Por ello en esta Noche Santa, san Pablo nos recuerda: “Los que por el bautismo nos incorporamos a Cristo, fuimos incorporados a su muerte. Por el bautismo fuimos sepultados con él en la muerte, para que así como Cristo fue despertado de entre los muertos por la gloria del Padre, así también nosotros caminemos en una vida nueva…” (Rm 6,3-4).
¡Que esta noche nos despierte el amor de Dios para caminar en la vida nueva bautismal como hijos e hijas de Dios! Recordemos con gratitud y alegría el misterio de nuestra propia vida, que se ilumina con nuevo resplandor por la presencia del Resucitado. Dejémonos encontrar por Él, y, unidos en la fe, la esperanza y el amor de nuestro Señor Jesucristo, renovemos con gozo nuestras promesas bautismales.
Jesucristo, muerto y resucitado, sigue siendo el ‘signo levantado en lo alto’, para todos y cada uno de nosotros; y, a través de nosotros, la Nueva Vida del Resucitado quiere llegar también y precisamente a una sociedad olvidada de Dios, a un mundo sin esperanza; a un mundo en que sólo cuenta la utilidad, el dinero y el disfrute inmediato; a tantos hombres y mujeres atormentados por tantos problemas y sufrimientos ocultos.
Jesús sigue amando y buscando también a los hombres, a las mujeres, a los niños y jóvenes de nuestro tiempo. Su sacrificio sigue ofreciéndose al Padre por todos, en todas las latitudes, en todo tiempo. Con Él nosotros debemos entregarnos a la fecunda tarea del amor. Dispuestos siempre a trabajar, a luchar, a sufrir por la causa de nuestros hermanos.
Al comienzo de la Vigilia, hacíamos la ofrenda del cirio encendido, signo de la alegría pascual. En el pregón, se alzaba la voz del diácono, diciendo su oración humilde.
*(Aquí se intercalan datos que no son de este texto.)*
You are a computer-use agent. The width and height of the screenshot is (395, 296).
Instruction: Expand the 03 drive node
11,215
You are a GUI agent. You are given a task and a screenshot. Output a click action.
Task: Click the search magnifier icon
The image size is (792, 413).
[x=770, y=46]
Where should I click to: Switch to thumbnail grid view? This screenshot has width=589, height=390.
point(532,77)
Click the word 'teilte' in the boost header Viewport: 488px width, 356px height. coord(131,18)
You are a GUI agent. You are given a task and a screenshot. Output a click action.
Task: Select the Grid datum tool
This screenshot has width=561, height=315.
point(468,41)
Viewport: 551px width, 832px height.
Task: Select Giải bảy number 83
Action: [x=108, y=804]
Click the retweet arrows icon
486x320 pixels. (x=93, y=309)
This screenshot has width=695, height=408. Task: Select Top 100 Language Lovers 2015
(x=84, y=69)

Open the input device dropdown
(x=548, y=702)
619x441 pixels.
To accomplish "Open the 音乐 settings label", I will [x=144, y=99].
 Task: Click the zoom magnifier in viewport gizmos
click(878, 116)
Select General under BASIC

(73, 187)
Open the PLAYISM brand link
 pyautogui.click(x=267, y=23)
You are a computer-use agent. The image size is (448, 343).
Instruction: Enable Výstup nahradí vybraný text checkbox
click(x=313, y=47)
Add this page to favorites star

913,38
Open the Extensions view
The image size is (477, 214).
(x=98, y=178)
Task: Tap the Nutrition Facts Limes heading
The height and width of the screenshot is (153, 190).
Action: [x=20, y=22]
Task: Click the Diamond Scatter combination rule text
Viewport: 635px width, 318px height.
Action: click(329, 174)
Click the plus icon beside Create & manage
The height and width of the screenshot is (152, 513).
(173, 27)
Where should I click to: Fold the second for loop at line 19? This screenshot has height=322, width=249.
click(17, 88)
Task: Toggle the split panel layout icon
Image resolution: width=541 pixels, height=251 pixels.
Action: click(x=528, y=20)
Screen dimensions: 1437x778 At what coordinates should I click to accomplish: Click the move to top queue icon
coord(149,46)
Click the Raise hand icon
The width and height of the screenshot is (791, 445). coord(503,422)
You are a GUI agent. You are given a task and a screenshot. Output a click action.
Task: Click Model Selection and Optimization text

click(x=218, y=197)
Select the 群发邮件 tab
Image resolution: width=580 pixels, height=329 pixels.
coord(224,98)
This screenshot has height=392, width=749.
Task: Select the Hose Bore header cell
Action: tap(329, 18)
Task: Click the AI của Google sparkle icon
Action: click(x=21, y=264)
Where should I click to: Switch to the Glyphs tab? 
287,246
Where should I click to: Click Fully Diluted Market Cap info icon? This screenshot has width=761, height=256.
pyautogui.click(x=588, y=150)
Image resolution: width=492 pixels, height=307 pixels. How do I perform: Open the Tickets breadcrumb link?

“Te rogamos, Señor, que este cirio consagrado a tu nombre arda sin apagarse para destruir la obscuridad de esta noche… Que el lucero matinal lo encuentre ardiendo; ese lucero matinal que no conoce ocaso y es Cristo, tu Hijo Resucitado que, al salir del sepulcro, brilla sereno para el género humano”.
Brille así, hermanos, nuestro amor al Señor, sin interrupción, sin titubeos, sin descanso. Que el encuentro de esta noche con Cristo glorioso inunde nuestras almas de gozo y de paz, de alegría y esperanza, de fe y de amor. Amén.